Data extracts>
◆ ◆ ◆ ◆
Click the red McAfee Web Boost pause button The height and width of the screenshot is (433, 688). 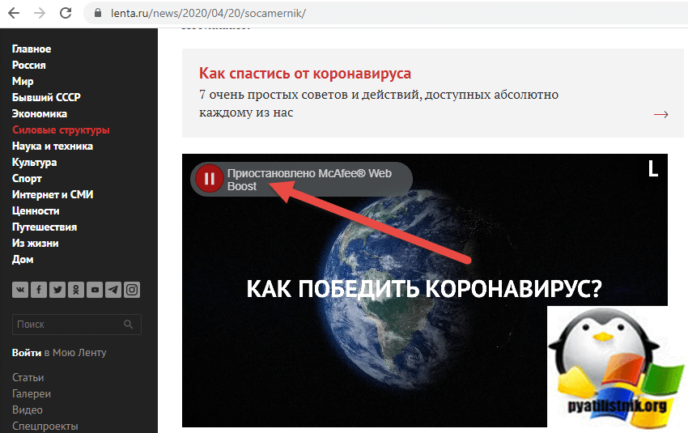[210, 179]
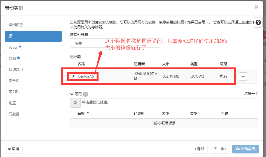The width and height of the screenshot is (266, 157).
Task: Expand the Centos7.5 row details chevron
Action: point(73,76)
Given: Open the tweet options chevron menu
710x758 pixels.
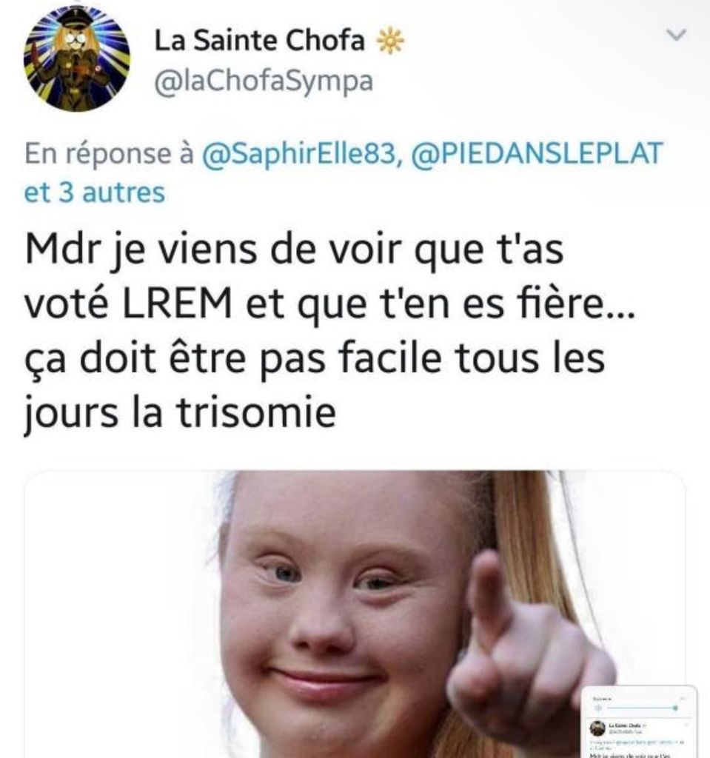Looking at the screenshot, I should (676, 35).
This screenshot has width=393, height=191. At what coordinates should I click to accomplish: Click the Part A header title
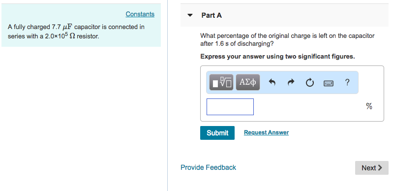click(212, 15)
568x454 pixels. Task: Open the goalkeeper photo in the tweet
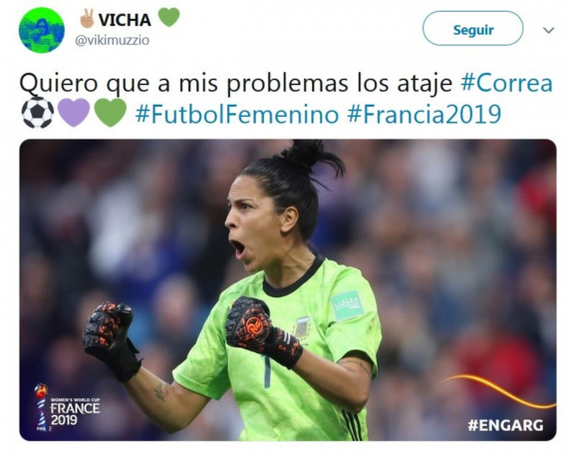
◆ ◆ ◆ ◆
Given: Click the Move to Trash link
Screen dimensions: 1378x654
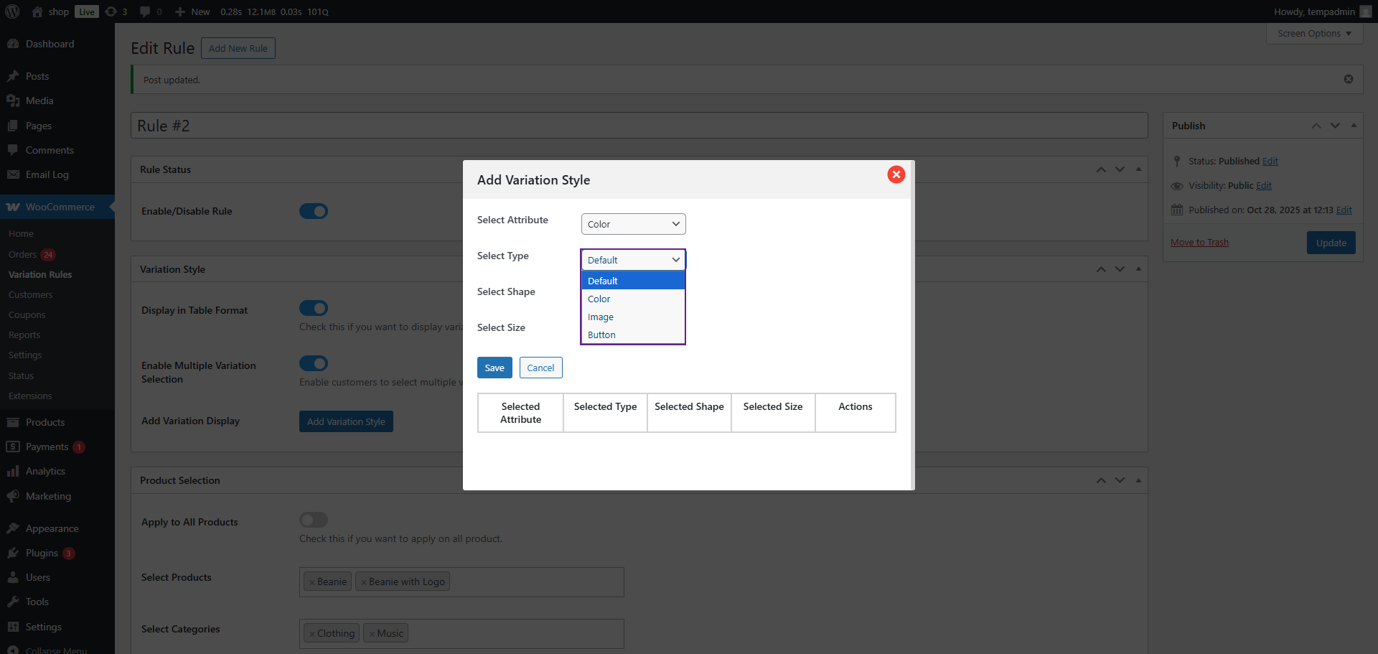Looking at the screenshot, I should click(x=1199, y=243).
◆ ◆ ◆ ◆
For each line in the data that holds the word "tweet", copy the line.

Answer space>
Given: Open the tweet options chevron menu
568x454 pixels. Task: Open the goalkeeper photo in the tweet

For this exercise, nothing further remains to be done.